(Recorded data)
##############################
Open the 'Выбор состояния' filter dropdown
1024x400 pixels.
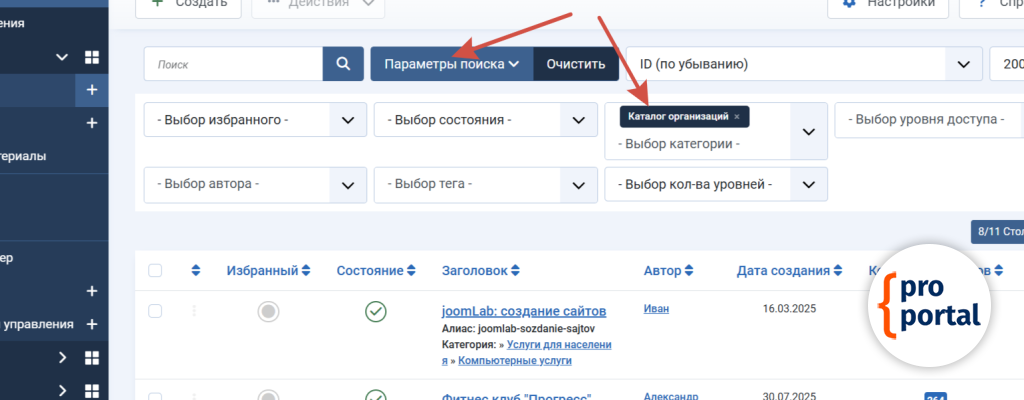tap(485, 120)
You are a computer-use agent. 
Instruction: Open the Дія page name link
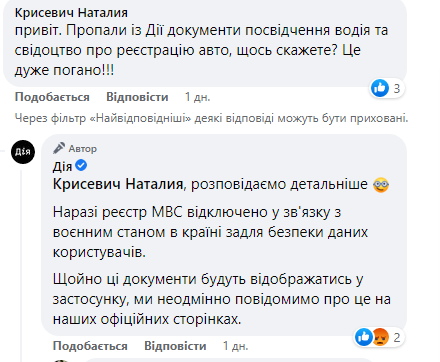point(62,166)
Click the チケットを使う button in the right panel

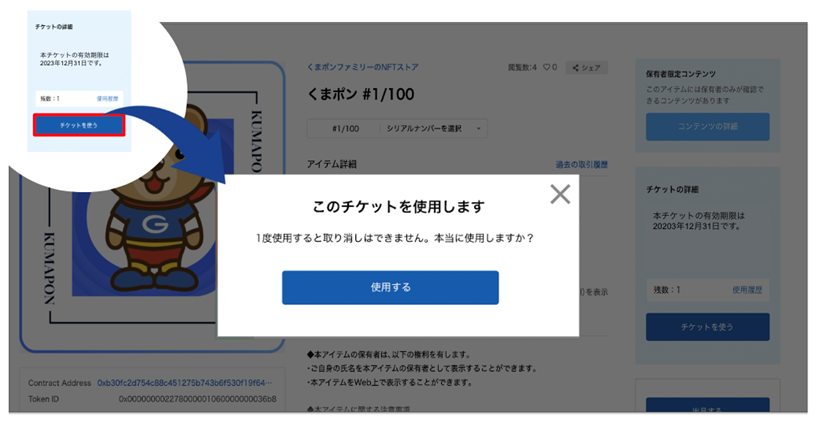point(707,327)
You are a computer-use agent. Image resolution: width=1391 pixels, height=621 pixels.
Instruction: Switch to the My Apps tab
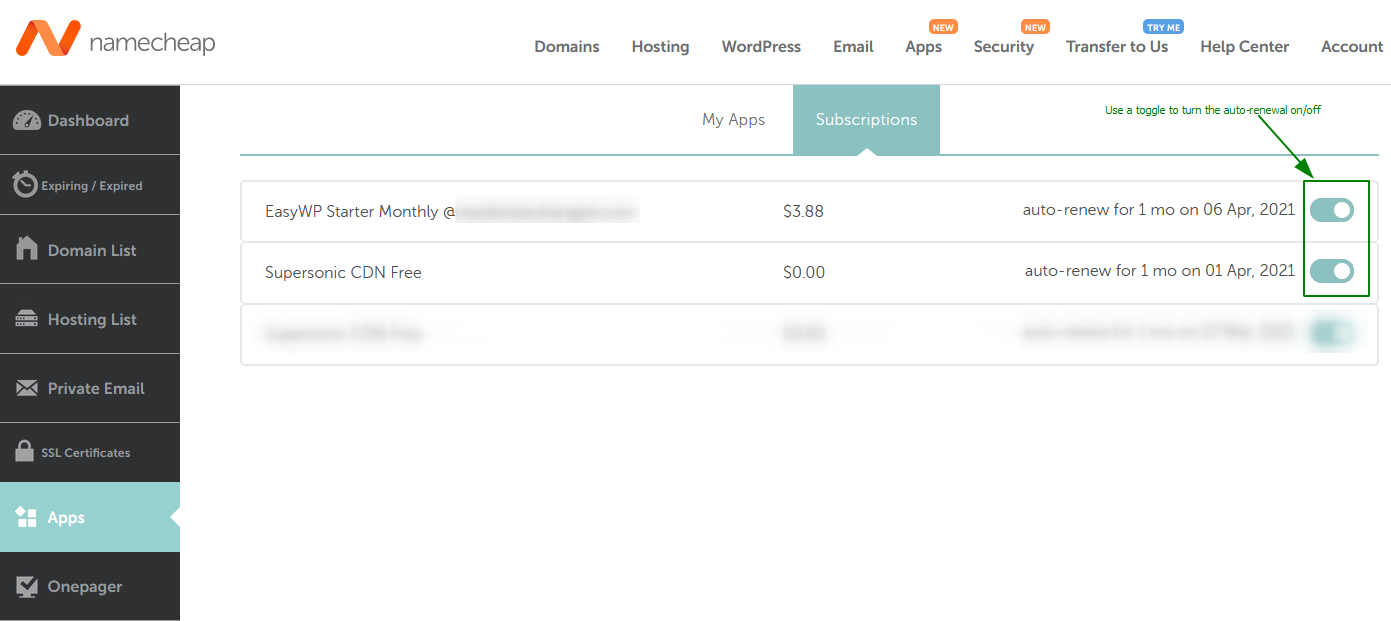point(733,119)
##############################
Directions for this task >>
Pictures are not part of the copy. Extract exactly the lines from the line containing "Instruction: Open the Дія page name link" through the final line of the entries above, both included.

Output for this task >>
Instruction: Open the Дія page name link
point(62,166)
Click the チケットを使う button in the right panel

point(707,327)
You are a computer-use agent. Image resolution: width=1391 pixels, height=621 pixels.
Instruction: Switch to the My Apps tab
point(733,119)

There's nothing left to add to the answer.